START Material for this exercise

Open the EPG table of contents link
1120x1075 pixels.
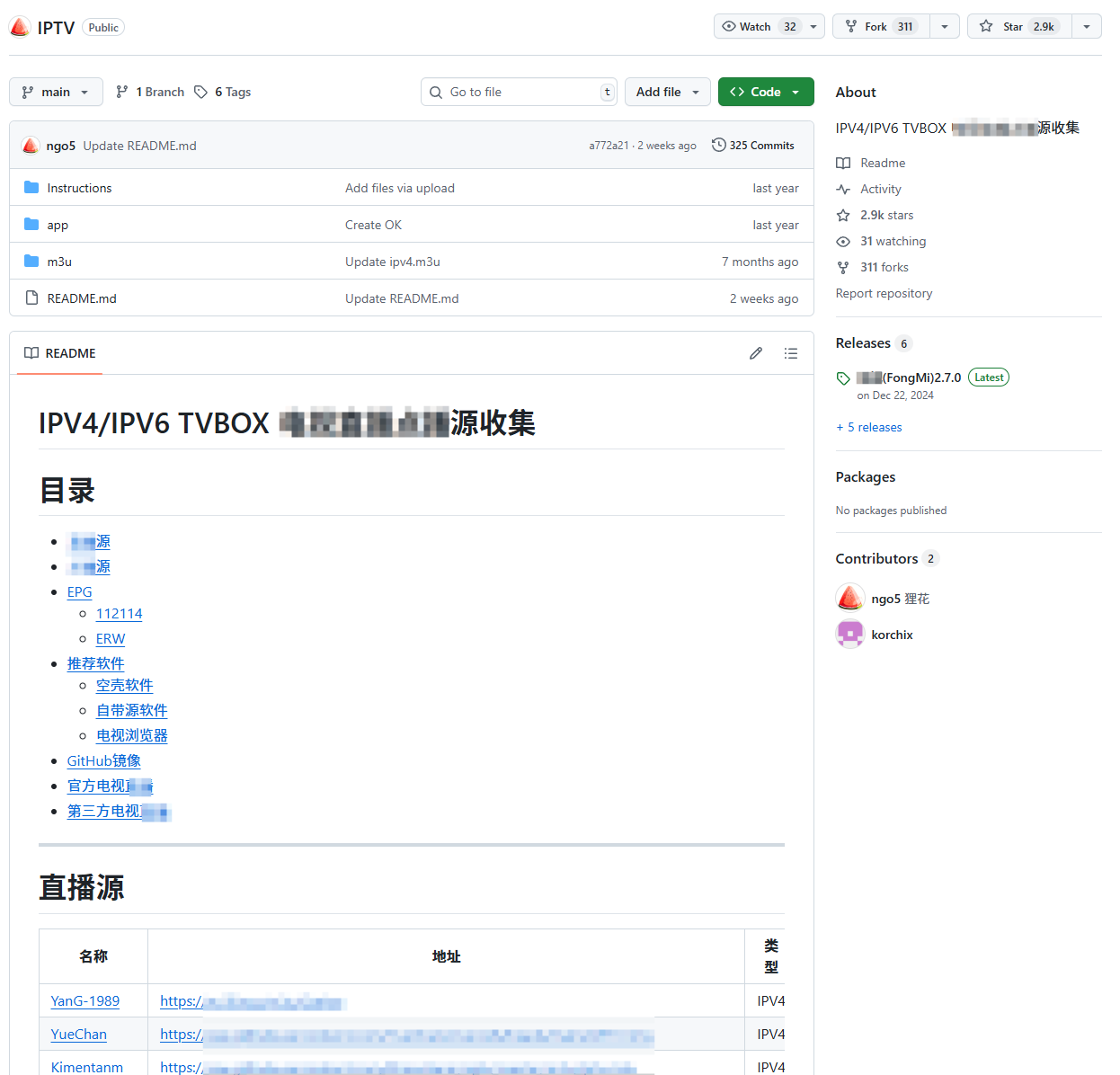(x=79, y=591)
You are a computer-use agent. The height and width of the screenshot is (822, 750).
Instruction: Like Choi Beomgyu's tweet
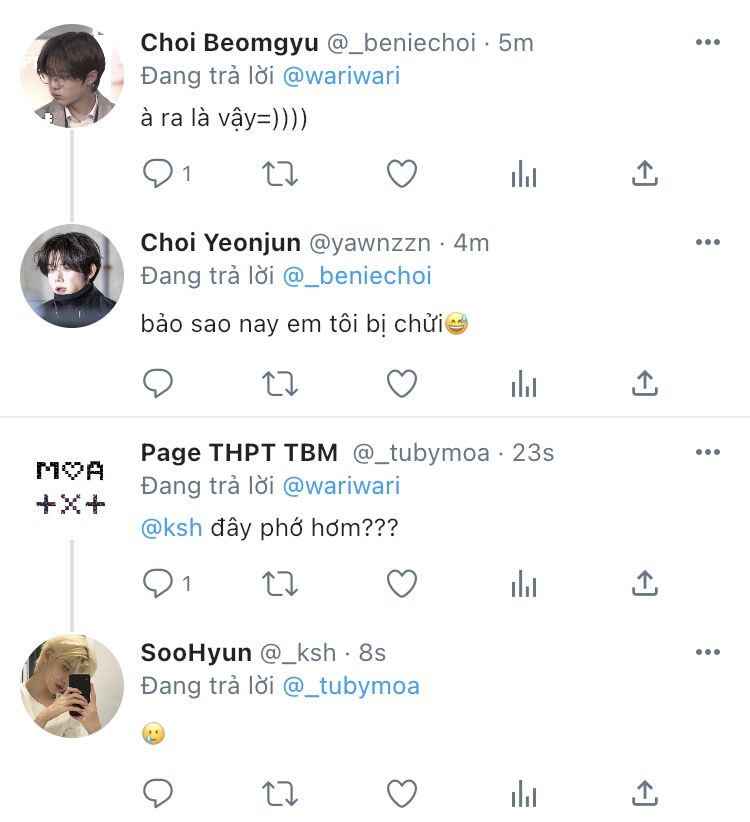401,174
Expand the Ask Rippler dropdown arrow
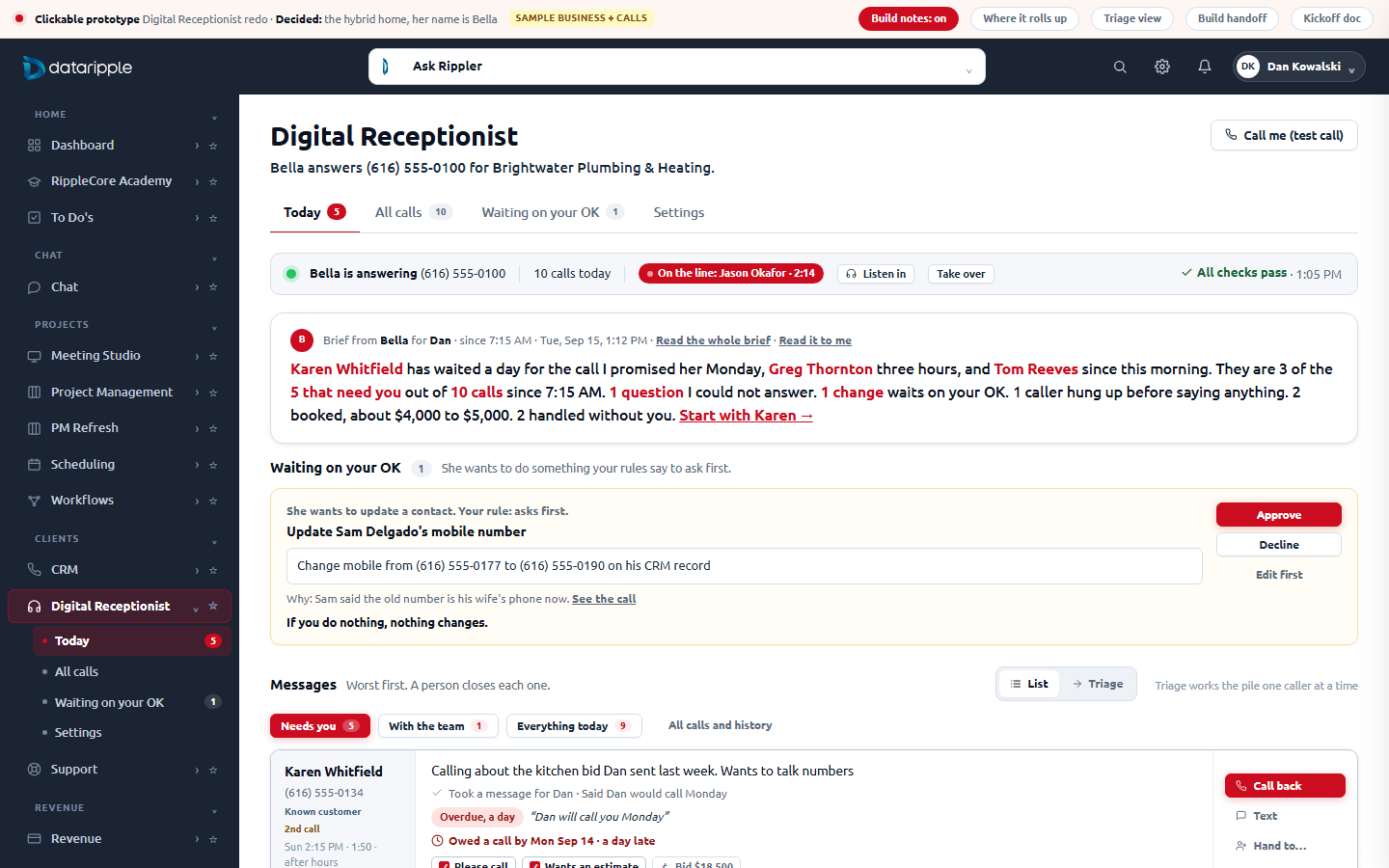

END Material for this exercise

Every line above is to be written out unchanged, with the pictures omitted.

> [Expected answer]:
Open the EPG table of contents link
1120x1075 pixels.
(x=79, y=591)
You are a computer-use agent. The height and width of the screenshot is (822, 750).
Instruction: Like Choi Beomgyu's tweet
401,174
Expand the Ask Rippler dropdown arrow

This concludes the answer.